Tag Archives property rights

From possession to property: how the commodification of land affects youth participation in farming in Ghana

With the gradual transition from the customary possession of land to property ownership based on a capitalistic logic, customary lands in the Techiman[1] area in Ghana have been commercialised and are failing to fulfil their traditional role as essential stepping stone for the youth to initial economic independence. Gertrude Aputiik argues that, contrary to mainstream assertions of the youth being disinterested in farming, difficulty accessing agrarian resources (land) could be seen as the major cause of poor participation of the youth in farming.

Clearing of agricultural land for construction in Techiman, Ghana. Photo taken by the author in August 2020

‘Possession’ and ‘property’ are two categories of institutional systems linked to land ownership. While rules on land possession are often inaccurately equated with property rules, there is a clear distinction between these two types of ownership rights. Possession rules refer to those regulating the material use and yield of resources, production technologies, products, and waste (Gerber and Steppacher 2017). In contrast, property rules are linked to property ownership and titles that enable land markets and credit transactions of land (when used as collateral). Property can be seen as the core institution of capitalism and as its institutional driving force (Hodgson 2015). This point has also been made by Hernando de Soto (2000), one of the most influential defenders of formal property rights, who said that for a modern property system to be fully operational, it must form a unified institutional system at the national level.

Thus, while both can be actualised in parallel – a plot of land for example can be inhabited (possessed) and at the same time used as collateral (owned as property) – the potential of property as financial asset to safeguard financial security strongly affects (non-)adherence to customary logics.

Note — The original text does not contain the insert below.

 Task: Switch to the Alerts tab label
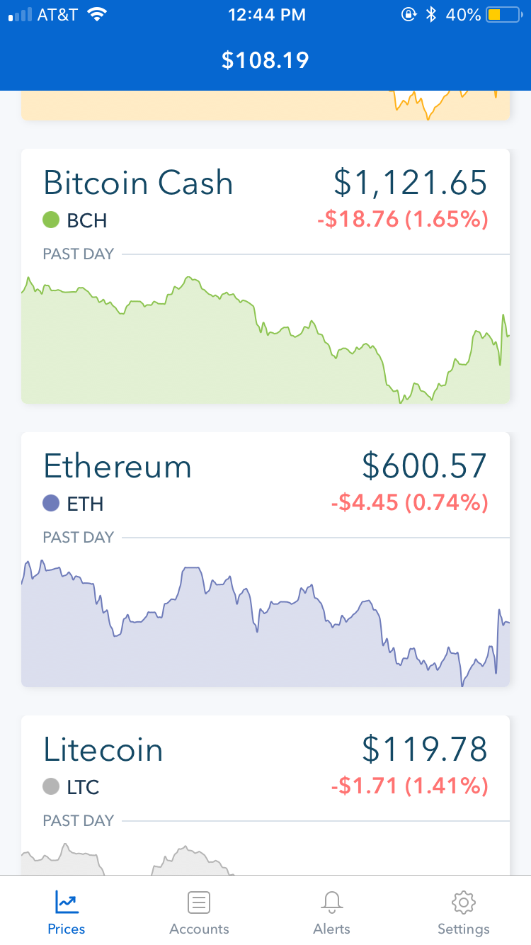331,929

More and more land is commercialised and traded, and customary land is declining. However, contrary to the belief that property ownership will automatically have beneficial effects, this transition to land ownership linked to market transactions seems to work only for a few powerful groups and individuals who are able to pay for land at market prices. Others are struggling to navigate this unequal system, including youths in Ghana.

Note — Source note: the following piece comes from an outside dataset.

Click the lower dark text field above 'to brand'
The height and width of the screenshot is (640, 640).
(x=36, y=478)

In Techiman in Ghana, the reinterpretation of customary norms has led to a transition to property of Stool[2] lands that were hitherto managed following logic of possession based on the material use of the land. Rapid urbanisation in Ghana has led to increased demand for land; as a result, a widespread conversion of agricultural land into land for commercial use can be observed.

As part of my research on the commodification of land in peri-urban Techiman and its implications for youth participation in farming, I interviewed youths in Techiman in 2020. I observed that youths are struggling to get access to land despite their readiness to pursue farming on a full-time basis. In an interview, one of the youths described their plight:

“Since lands have become more and more costly, we have had no other choice than to move out of the town to work and pay for the small farm lands we can afford. It is also difficult to cultivate food crops these days, since landowners now demand that we cultivate cash crops on their farms.” (young male farm tenant, Techiman, 13 August 2020)

Beyond the high costs of land, the extract above also highlights the extent to which young farmers have limited agency in pursuing farming activities. Farming to them has now become just another opportunity to sell their labour power for survival and it is almost impossible to even decide the “when”, “how” and “what” of farming. Based on this finding, I argue that, contrary to mainstream assertions of the youth being disinterested in farming, difficulty accessing agrarian resources (land) could be seen as the major cause of poor participation of the youth in farming. This is the basic reason explaining why many of the young agriculturalists in the Techiman area are tenants with only limited farming rights.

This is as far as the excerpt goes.